Только сейчас я начинаю понимать, почему он спросил, и страх охватывает меня. Если он спросил, значит, в этом есть необходимость. Что-то изменилось. Что-то не так, как было. Иначе – зачем вопросы, для чего нужны вопросы? Всё давно известно, очевидно и крепко. Если между нами ляжет ад, каждый пойдет искать другого, пройдет до середины ада со своей стороны. Если рай – тоже.
И он спросил меня. Что со мной не так? Что заставило его спросить об этом?

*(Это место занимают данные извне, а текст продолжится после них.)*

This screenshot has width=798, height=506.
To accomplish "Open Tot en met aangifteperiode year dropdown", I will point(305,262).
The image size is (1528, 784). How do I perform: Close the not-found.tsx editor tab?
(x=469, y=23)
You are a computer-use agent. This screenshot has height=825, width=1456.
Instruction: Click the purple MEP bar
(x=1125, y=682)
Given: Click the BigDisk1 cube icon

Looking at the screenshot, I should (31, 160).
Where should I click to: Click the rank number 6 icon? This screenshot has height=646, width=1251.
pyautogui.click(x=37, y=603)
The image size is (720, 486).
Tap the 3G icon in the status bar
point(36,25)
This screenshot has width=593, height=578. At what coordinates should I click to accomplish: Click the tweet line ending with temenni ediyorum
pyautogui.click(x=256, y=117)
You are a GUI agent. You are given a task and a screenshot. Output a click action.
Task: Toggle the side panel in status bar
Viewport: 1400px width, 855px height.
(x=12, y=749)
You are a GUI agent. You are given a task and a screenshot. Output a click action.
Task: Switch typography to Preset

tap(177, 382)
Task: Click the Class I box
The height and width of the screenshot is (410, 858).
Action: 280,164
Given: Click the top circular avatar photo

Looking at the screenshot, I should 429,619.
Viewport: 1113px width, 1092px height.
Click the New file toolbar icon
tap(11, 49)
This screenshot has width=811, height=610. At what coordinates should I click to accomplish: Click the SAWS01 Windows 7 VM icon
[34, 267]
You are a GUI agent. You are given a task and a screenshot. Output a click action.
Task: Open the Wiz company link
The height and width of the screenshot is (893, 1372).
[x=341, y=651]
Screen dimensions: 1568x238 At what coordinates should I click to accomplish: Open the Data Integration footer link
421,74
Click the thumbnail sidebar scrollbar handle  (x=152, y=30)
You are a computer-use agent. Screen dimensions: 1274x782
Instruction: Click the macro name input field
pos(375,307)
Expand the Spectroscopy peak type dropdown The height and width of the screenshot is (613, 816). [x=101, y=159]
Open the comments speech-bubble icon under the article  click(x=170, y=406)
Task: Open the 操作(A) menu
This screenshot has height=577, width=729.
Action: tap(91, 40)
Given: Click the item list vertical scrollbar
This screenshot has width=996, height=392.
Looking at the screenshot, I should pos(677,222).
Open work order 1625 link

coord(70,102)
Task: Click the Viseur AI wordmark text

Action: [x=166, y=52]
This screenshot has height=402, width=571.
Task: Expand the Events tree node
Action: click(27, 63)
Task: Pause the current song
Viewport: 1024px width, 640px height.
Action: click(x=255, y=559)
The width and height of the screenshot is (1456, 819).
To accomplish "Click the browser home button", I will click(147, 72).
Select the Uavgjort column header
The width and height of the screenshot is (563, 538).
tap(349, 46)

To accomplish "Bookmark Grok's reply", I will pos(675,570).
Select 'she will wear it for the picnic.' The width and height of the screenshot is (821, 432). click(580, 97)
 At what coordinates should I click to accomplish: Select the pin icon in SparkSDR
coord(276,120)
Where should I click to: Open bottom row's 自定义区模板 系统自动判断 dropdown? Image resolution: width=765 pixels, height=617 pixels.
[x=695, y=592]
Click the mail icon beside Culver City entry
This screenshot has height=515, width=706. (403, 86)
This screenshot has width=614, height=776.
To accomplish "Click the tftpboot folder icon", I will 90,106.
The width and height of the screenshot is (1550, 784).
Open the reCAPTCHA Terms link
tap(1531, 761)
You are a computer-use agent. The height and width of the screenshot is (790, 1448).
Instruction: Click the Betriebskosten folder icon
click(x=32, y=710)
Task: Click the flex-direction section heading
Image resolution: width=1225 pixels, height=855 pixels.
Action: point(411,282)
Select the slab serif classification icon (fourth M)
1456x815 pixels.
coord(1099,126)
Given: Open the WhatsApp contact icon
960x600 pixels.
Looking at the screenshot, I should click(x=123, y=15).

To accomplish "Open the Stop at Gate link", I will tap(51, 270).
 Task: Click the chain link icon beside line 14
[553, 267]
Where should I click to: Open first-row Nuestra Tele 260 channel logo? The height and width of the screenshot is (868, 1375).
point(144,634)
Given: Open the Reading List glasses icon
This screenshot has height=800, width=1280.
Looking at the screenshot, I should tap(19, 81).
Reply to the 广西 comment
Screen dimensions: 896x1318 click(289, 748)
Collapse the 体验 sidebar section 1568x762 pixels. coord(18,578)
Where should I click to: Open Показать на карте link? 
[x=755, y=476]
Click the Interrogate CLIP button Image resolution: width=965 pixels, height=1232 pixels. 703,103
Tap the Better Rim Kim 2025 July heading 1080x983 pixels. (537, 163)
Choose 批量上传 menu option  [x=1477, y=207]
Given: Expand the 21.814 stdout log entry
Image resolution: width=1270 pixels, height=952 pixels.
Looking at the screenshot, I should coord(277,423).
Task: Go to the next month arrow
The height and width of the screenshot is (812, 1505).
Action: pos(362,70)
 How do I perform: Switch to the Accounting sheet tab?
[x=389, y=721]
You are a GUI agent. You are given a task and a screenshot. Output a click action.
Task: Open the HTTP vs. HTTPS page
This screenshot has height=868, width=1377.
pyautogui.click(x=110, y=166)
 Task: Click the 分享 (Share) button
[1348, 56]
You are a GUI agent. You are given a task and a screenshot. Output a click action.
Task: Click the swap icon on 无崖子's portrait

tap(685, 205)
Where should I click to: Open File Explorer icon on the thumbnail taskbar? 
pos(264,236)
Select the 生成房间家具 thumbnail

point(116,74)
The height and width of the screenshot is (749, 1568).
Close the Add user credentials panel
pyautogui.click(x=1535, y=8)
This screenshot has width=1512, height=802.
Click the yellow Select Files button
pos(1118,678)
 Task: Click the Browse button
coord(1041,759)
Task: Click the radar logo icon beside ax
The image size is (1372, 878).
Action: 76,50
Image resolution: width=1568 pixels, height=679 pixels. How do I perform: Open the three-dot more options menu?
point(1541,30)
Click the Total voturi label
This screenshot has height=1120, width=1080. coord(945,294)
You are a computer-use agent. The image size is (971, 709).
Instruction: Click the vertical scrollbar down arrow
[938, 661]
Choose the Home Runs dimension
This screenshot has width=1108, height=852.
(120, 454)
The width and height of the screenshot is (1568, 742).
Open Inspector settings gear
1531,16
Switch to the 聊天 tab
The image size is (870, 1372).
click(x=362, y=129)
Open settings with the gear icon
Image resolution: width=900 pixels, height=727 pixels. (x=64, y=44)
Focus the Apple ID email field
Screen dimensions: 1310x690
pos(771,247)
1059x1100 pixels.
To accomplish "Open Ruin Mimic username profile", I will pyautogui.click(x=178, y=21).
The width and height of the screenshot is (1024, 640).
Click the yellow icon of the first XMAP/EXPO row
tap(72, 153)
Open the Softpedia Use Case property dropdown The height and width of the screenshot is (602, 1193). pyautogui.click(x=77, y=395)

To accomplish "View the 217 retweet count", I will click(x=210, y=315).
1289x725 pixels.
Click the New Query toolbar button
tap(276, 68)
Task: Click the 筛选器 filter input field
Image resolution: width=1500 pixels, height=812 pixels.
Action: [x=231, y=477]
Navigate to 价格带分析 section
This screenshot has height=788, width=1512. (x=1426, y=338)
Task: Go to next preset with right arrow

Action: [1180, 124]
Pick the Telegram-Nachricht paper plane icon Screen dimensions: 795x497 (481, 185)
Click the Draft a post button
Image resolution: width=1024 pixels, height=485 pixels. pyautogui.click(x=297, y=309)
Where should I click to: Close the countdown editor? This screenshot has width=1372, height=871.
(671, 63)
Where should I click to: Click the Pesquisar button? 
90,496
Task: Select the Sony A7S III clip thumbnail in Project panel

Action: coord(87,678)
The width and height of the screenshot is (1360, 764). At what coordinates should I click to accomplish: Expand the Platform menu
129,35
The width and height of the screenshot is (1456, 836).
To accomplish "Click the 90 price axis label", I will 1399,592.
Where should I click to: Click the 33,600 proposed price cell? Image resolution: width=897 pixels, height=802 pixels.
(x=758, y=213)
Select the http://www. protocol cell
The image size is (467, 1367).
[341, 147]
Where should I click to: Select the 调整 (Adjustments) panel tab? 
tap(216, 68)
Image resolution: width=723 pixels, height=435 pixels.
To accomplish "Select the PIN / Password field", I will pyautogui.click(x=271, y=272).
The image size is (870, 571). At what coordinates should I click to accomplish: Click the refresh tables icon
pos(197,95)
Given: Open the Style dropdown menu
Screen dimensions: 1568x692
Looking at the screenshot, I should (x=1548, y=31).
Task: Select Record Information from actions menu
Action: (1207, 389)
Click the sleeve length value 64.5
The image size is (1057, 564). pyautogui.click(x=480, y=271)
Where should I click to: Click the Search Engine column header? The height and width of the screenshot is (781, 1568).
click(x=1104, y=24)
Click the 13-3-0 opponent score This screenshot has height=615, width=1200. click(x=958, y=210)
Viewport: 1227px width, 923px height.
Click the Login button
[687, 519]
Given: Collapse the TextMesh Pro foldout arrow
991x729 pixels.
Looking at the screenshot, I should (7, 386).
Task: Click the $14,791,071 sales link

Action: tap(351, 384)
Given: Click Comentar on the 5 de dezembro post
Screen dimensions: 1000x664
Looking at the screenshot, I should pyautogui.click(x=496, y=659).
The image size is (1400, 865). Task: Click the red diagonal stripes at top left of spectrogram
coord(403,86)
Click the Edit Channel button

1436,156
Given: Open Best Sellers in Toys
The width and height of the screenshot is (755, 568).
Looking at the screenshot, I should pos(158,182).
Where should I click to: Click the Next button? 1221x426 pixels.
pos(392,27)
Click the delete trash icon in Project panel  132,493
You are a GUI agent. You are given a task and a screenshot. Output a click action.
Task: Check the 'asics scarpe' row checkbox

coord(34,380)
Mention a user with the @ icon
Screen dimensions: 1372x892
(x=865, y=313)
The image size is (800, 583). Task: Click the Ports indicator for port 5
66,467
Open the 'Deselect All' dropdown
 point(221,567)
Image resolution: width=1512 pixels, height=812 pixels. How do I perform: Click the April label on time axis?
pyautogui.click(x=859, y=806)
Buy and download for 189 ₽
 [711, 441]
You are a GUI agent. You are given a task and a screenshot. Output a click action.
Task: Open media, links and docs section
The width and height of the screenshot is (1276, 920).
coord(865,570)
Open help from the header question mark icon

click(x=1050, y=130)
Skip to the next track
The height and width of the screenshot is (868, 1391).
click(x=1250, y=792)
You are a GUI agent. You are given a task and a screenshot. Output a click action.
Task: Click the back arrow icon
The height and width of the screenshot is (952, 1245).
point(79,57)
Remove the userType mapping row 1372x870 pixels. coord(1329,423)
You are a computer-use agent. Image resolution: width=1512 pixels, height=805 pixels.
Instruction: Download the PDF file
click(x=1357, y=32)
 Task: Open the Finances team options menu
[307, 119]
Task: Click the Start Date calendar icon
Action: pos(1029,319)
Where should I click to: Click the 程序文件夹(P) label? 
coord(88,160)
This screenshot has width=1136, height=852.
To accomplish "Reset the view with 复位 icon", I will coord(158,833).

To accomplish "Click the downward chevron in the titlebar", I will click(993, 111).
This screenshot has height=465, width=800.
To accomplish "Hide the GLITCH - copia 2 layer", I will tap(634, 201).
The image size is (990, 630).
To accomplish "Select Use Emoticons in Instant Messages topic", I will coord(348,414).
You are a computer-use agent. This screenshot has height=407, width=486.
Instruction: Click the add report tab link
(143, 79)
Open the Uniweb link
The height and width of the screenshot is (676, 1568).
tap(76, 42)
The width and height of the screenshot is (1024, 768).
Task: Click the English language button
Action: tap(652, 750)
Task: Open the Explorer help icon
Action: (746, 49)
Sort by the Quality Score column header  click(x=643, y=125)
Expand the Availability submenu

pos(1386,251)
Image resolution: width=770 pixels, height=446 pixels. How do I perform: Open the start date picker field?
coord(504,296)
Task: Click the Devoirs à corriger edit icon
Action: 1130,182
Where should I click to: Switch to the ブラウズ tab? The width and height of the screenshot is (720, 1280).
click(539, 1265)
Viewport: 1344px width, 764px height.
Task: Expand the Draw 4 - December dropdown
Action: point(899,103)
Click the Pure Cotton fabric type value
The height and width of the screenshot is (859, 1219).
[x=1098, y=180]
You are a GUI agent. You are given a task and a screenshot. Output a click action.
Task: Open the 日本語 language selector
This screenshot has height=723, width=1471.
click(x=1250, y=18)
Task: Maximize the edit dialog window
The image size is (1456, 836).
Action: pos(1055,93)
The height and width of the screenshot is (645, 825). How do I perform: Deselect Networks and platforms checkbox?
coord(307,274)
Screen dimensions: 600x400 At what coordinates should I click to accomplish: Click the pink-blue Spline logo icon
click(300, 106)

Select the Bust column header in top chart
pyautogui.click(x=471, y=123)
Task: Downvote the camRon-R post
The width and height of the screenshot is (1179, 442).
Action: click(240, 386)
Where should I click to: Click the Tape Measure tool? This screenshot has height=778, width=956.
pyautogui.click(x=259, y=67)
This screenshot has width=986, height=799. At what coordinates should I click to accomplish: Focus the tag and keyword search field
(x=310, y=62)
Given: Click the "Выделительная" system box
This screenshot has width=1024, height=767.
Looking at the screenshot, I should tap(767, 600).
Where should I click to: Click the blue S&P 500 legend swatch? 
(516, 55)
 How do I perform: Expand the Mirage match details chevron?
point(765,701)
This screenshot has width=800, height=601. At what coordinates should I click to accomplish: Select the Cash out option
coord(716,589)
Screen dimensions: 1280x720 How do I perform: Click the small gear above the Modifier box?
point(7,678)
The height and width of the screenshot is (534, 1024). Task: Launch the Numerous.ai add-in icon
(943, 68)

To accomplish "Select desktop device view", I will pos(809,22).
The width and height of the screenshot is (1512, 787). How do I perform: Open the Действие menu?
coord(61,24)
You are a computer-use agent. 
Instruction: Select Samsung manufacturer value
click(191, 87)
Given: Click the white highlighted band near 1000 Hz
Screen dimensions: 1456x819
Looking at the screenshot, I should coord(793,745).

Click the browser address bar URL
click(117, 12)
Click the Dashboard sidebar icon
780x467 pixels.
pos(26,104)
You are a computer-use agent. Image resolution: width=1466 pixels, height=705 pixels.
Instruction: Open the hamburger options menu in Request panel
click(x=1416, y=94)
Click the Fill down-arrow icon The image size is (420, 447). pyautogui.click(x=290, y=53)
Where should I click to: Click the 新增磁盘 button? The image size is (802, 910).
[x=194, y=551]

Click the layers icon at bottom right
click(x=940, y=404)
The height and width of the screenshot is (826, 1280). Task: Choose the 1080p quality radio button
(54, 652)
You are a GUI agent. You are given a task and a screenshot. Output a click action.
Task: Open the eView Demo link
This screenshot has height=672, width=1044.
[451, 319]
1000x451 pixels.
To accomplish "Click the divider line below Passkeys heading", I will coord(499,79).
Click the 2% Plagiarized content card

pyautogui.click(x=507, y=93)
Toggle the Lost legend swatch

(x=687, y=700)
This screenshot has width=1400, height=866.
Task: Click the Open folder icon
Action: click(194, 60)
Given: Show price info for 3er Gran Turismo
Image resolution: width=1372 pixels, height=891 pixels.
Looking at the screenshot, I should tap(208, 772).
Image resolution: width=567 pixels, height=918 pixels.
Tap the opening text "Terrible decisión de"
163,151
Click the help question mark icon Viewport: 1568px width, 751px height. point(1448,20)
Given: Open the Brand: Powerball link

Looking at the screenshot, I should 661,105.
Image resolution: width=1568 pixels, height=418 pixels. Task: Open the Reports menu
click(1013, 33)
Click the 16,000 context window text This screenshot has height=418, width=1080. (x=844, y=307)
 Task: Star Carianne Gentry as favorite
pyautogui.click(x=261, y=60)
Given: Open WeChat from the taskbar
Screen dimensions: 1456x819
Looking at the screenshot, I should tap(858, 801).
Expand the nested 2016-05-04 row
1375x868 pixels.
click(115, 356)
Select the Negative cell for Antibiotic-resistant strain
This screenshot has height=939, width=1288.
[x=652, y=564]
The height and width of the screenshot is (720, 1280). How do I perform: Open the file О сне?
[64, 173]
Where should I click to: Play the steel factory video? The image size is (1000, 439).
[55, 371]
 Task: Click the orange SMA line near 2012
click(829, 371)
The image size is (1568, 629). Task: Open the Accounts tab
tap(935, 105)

Только одно, понимаю я. Не может быть других причин. Насколько я изменился, что ему нужно спрашивать меня заново? Кто я теперь? Я спросил бы об этом у него – и только его ответ мне нужен. Но его уже нет рядом, нет и вдали. Он вообще не здесь. И это не имеет значения. Это Док. Он придет снова. Пройдет свою половину ада. А мне надо просто идти свою. Где-то встретимся.
Да или нет.
Да и нет
У меня была лошадка. У меня была лошадка. Это всё, что я знаю о себе. У меня были руки и ноги – короче, чем сейчас. У меня была лошадка, мне подарили ее на Рождество, я обнял ее за шею, но не смог сам взобраться на ее спину, сесть в красное седло. Стук-стук – стучали длинные дуги по каменным плиткам. Стук-стук. Меня посадили в седло, и короткий ворс на боках лошадки покалывал кожу ног между гольфами и краями коротких штанин. Она была огромной, с ее высоты пол казался недосягаемым, но я и не хотел возвращаться туда, в обыкновенную жизнь. Я ведь стал всадником. В тот миг я стал всадником, что бы это ни значило. Тогда я не знал этого. Сейчас, вспоминая, я чувствую волнение, раздвигающее мои ребра, которые, в свою очередь, растягивают мои легкие, и это почти всё, что я знаю о себе. Это вещи одного порядка. Я дышу. У меня была лошадка. Мои ноги и руки сейчас длиннее, чем тогда, я чувствую их, но не могу до них дотянуться, не могу пошевелить ими. Я погружен в туман, из которого до меня доносится только размеренный звук. Я не могу определить его происхождение и значение, но он совпадает с тем, как стучали по каменному полу дуги.
Потом звук стихает и я погружаюсь обратно в туман. Кажется, это не впервые. Как ни пытаюсь, я не могу удержаться на поверхности: мне не за что ухватиться.